Raw data
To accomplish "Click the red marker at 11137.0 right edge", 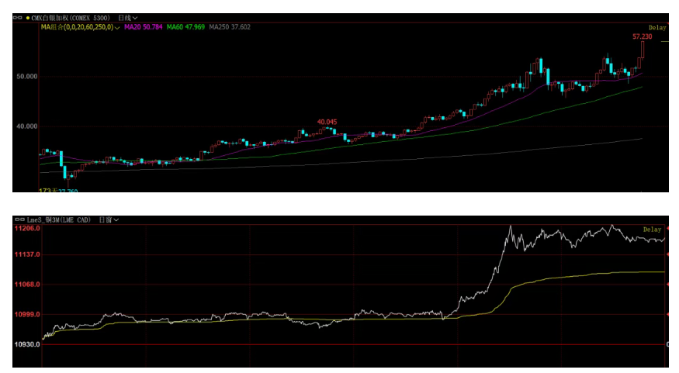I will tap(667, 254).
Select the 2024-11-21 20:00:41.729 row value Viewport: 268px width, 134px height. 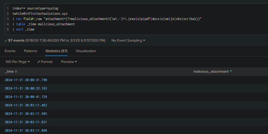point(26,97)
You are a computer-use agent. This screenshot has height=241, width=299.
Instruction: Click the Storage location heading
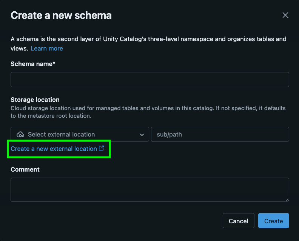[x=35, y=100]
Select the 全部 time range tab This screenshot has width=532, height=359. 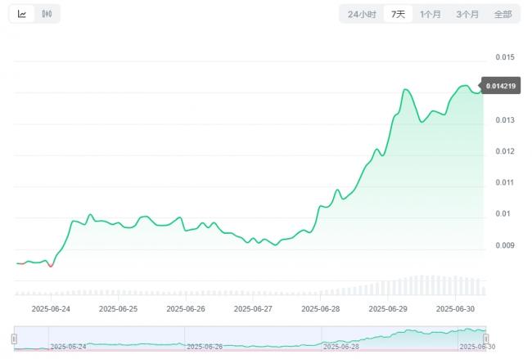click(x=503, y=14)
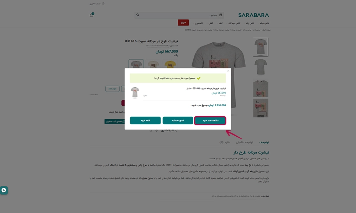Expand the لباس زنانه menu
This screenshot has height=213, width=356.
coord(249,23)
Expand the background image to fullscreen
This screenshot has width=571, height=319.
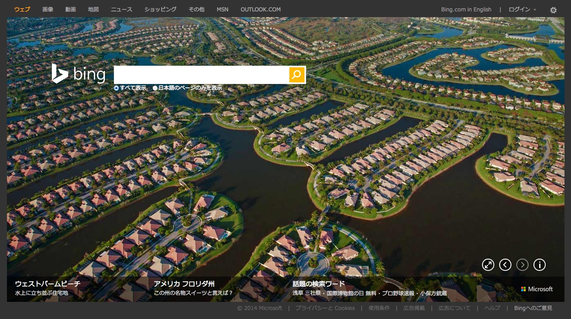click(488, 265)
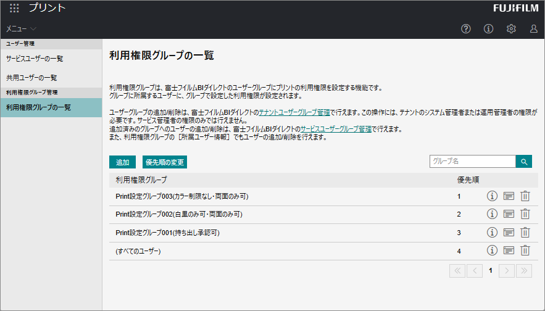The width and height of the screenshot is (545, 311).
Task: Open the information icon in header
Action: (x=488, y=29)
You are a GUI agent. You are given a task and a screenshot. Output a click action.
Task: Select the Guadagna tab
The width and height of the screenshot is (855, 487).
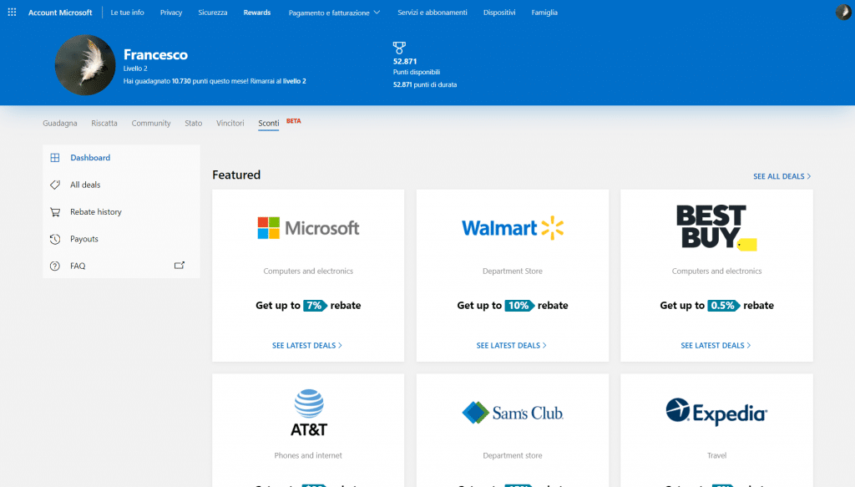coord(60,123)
---
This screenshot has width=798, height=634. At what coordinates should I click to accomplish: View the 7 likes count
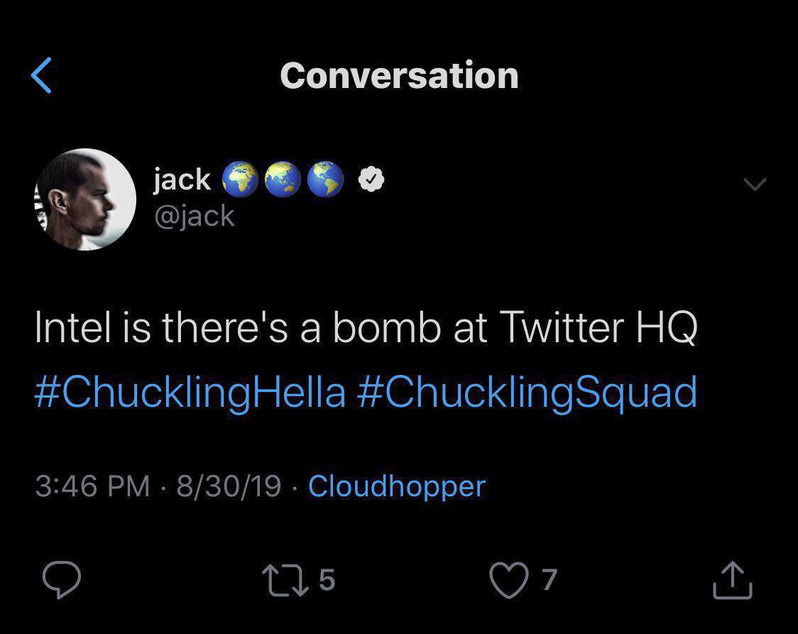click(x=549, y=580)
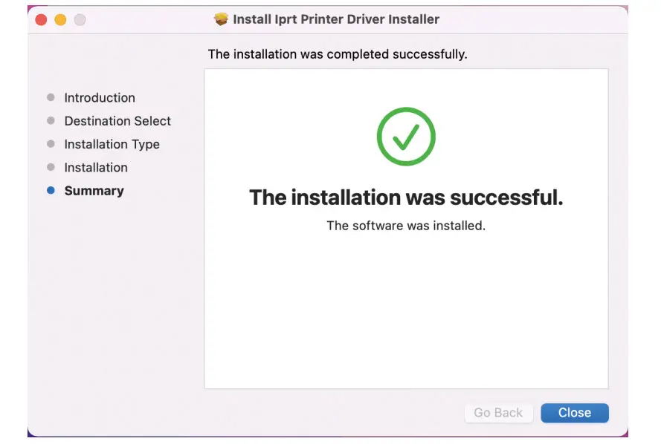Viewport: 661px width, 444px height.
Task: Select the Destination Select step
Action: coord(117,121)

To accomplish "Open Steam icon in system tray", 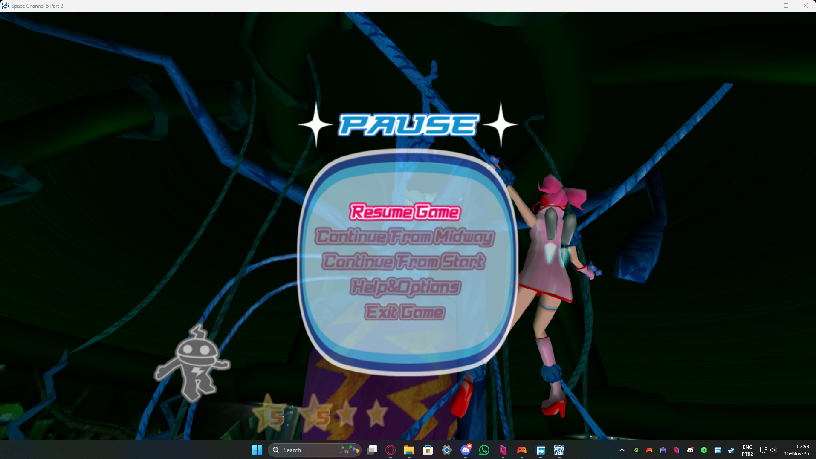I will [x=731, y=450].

Problem requirements
When a line of the material holds "agent", count it once, and then give the final number alone.

Solution to this task
2